Tuesday, 17 July

25,000 Artifacts Seized from Illegal Trafficking Network



More than 25,000 cultural and archaeological artifacts worth a total of € 40 million (US$46.7 million) were seized from 40 houses in Italy, Germany, UK, and Spain on Wednesday, Europol reported.

The items were confiscated in a series of simultaneous house raids by more than 250 police officers. Authorities searched homes in Sicily; Calabria, Piedmont and Apulia in Italy; and Ehningen in Germany, as well as London and Barcelona. According to the police report, 23 suspects were detained.

Police say the crime group responsible operated out of Caltanissetta, a district in Sicily known for Greek and Roman archaeological sites. Members of the group excavated artifacts, brought them out of Italy, forged papers to make them appear legal in the art market, and sold them using German auction houses.

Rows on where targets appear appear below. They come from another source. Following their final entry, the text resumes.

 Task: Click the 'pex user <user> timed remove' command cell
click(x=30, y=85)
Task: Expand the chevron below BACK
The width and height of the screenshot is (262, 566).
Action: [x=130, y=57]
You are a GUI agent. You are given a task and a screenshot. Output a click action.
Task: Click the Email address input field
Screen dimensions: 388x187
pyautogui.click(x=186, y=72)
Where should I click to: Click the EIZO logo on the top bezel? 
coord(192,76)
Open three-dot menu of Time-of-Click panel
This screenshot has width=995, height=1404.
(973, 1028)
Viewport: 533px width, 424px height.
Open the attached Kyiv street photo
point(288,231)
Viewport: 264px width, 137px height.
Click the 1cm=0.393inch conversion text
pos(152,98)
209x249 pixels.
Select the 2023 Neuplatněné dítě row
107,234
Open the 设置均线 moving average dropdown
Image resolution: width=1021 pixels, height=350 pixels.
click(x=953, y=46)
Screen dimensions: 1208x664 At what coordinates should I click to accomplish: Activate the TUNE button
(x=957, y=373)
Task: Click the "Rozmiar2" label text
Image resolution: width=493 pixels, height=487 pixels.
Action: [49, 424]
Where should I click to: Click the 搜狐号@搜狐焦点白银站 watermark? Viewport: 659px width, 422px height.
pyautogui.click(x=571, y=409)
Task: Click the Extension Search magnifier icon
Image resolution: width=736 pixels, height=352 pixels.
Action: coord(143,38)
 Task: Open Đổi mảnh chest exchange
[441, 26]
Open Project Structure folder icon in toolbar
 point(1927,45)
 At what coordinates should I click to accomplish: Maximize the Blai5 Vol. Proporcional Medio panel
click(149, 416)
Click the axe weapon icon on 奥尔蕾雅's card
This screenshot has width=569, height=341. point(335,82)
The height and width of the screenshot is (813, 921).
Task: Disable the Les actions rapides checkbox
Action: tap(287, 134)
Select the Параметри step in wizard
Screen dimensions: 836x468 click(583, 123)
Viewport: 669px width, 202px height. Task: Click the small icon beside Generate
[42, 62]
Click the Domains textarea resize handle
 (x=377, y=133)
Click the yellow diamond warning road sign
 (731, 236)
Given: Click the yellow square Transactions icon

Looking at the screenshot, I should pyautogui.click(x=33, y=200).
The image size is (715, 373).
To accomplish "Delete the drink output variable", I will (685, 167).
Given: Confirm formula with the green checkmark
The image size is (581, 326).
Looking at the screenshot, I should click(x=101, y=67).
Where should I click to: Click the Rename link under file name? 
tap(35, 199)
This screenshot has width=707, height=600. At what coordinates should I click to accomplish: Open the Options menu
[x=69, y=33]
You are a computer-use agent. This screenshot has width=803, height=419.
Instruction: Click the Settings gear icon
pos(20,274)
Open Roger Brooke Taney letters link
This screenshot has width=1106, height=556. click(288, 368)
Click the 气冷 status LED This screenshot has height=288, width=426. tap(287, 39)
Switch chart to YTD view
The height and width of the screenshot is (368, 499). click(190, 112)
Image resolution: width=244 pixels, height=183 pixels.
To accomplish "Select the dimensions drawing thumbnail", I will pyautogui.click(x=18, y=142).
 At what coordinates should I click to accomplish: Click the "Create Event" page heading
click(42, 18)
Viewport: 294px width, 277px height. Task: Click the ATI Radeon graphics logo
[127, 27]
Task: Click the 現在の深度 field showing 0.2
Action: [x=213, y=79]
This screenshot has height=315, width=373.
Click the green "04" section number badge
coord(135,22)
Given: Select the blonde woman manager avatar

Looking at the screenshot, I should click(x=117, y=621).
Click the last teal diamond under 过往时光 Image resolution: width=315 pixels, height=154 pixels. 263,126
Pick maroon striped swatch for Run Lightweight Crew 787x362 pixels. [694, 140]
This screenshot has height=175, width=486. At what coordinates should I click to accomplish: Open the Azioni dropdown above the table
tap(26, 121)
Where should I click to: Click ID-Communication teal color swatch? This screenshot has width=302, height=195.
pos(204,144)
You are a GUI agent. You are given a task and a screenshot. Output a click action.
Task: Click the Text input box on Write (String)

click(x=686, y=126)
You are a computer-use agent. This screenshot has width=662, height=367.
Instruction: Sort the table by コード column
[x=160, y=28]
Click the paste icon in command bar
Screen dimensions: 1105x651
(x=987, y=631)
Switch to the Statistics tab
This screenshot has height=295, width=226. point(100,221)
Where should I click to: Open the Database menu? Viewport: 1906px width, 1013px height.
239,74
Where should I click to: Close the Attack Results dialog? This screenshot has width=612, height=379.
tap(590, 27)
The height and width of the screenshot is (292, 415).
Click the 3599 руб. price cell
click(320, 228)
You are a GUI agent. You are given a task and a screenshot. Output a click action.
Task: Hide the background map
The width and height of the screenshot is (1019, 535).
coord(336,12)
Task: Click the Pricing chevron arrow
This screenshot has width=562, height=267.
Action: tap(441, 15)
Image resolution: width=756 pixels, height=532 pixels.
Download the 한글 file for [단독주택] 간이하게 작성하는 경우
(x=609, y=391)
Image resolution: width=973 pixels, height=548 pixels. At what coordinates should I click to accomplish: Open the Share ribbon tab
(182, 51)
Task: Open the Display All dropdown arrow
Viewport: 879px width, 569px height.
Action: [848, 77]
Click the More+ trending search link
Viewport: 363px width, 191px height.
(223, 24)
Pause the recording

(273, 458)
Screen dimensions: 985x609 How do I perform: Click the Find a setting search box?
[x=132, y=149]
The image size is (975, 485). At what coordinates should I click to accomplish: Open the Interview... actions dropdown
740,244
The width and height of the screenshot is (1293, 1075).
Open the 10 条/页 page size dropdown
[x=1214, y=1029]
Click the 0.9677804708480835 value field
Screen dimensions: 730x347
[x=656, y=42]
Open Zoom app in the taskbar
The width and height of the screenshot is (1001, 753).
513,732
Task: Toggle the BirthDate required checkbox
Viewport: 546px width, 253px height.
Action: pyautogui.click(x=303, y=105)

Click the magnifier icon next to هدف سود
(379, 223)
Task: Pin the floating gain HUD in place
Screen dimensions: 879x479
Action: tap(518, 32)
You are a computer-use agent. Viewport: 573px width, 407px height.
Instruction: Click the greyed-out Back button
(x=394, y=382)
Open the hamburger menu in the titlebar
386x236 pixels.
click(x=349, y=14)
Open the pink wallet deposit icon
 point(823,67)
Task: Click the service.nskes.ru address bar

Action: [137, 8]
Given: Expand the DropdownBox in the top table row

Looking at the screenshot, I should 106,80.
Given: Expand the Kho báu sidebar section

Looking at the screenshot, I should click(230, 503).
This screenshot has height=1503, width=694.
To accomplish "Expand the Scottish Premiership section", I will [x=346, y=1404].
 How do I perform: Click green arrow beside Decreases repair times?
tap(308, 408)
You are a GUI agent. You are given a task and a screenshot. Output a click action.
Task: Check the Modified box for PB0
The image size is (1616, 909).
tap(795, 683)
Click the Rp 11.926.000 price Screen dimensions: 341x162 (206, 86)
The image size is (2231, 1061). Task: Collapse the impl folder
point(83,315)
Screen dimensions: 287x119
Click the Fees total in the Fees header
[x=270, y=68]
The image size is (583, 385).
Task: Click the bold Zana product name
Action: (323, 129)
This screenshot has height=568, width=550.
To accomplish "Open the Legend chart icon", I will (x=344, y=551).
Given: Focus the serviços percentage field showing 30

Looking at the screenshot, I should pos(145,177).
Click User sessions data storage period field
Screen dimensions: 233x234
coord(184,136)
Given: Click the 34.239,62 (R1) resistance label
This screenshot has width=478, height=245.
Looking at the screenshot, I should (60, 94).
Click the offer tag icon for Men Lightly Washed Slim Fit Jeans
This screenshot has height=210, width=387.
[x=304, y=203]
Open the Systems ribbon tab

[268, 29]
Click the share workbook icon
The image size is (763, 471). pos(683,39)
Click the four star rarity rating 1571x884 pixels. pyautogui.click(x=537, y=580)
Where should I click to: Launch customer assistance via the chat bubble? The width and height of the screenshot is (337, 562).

They were supported by individuals in London and Barcelona, who helped coordinate the artifacts’ movements. 

Investigators believe that the operation was commissioned by William Veres, an art dealer in London, the Associated Press reported.

Veres has been arrested along with 20 Italians, one person in Spain and one person in Germany. 

The mastermind behind the criminal operation, dubbed “Operation Demetra,” is thought to be Francesco Lucerna, a figure known to authorities for the systematic looting of archaeological sites in Caltanissetta and Agrigento, according to the local Italian news site in Caltanissetta, Radio CL1. Lucerna was also arrested. 

The raids are the result of a four-year investigation initiated by a unit of cultural goods trafficking specialists who operate under the Italian Carabinieri, a military task force that carries out police duties. 

The investigation has confiscated artifacts prior to Wednesday’s raids, including 3,000 archaeological goods, 1,200 fake archaeological items, and 1,500 tools such as metal detectors that were used for digging. 

Europol calls this case one of the biggest artifact trafficking crimes in Italian history.